> [確認用の本文]
--*--

前日に血液検査を行っていたため、当院ではレントゲン検査と超音波検査をさせていただきました。その結果、尿管結石を疑う陰影がレントゲン検査で見つかりました。しかし、超音波検査では明らかな尿管や腎盂の拡張は認められず、症状との関連は断定できませんでした。
人では尿管結石は腰の痛みとして症状が出るようです。
動物の場合、一般的に尿管結石は重度の腎障害と共にみつかることが多いです。片方の腎臓がすでに大部分の機能を失っている状況で、もう片方の尿管に結石が詰まってしまうことで腎臓の数値が跳ね上がり、緊急的な処置や手術が必要となります。
この症例は血液検査では腎数値の上昇がないため、急性腎障害による食欲低下ではありませんが、尿管結石の痛みが食欲低下の原因になっている可能性があるため、1日静脈輸液を行い経過観察させていただくこととなりました。
翌日の超音波検査では右の腎盂の拡張と尿管の拡張が顕著に認められ、右の尿管結石であることが分かりました。(おそらく完全な閉塞ではなく結石の脇を通って尿が流れられる状態だったのだと思われます。)
尿管結石が今回の症状の原因であるかは断定はできませんが、このまま放置すれば右の腎臓の機能はどんどん低下していくことが予想されます。今後の右の腎臓のことを考えると手術により、尿管結石を取り除くことが必要と判断されました。

--*--

> [元データ]
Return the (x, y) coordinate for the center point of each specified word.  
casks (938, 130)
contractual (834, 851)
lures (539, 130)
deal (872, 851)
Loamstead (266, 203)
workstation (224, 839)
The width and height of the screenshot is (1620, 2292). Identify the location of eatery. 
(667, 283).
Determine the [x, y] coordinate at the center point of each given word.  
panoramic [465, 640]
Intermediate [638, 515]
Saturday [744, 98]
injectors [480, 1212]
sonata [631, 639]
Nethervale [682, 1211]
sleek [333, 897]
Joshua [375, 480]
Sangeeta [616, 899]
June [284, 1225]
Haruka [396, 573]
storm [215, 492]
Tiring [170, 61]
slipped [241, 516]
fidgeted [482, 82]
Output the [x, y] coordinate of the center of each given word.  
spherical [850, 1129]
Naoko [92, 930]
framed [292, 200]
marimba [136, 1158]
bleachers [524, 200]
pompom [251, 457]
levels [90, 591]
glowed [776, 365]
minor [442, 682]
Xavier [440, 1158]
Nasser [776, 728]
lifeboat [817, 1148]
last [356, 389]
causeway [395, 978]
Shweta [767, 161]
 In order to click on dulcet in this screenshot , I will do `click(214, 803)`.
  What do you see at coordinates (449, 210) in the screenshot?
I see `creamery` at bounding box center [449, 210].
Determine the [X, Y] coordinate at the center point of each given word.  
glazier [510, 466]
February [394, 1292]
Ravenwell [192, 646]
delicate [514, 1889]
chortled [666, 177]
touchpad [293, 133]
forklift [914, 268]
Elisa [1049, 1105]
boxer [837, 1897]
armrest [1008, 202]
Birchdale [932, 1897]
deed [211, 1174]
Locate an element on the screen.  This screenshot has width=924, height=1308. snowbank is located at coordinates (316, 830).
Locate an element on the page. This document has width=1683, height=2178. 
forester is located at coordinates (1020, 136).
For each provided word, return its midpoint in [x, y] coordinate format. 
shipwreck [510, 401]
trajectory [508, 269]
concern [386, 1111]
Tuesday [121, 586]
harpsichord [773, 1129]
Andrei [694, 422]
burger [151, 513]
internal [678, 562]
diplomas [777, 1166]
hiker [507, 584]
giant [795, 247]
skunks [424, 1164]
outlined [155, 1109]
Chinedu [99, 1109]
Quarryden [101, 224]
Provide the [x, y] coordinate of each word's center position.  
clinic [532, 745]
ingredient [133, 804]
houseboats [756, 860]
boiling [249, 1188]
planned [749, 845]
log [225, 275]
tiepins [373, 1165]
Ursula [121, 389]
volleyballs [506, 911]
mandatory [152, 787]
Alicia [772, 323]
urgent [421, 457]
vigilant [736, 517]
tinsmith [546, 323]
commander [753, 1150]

--*--

> [練習の課題]
1. 尿管結石の本文によると、翌日の超音波検査で何が分かりましたか。
2. 本文のうち、「人では尿管結石は腰の痛みとして症状が出るようです。」から始まって「ていただくこととなりました。」までの部分を、そのまま書き写してください。
答えは本文の内容だけをもとにしてください。

> [練習の解答]
1. 右の腎盂と尿管の拡張がはっきり見られ、右の尿管結石であることが分かりました。

2.
人では尿管結石は腰の痛みとして症状が出るようです。
動物の場合、一般的に尿管結石は重度の腎障害と共にみつかることが多いです。片方の腎臓がすでに大部分の機能を失っている状況で、もう片方の尿管に結石が詰まってしまうことで腎臓の数値が跳ね上がり、緊急的な処置や手術が必要となります。
この症例は血液検査では腎数値の上昇がないため、急性腎障害による食欲低下ではありませんが、尿管結石の痛みが食欲低下の原因になっている可能性があるため、1日静脈輸液を行い経過観察させていただくこととなりました。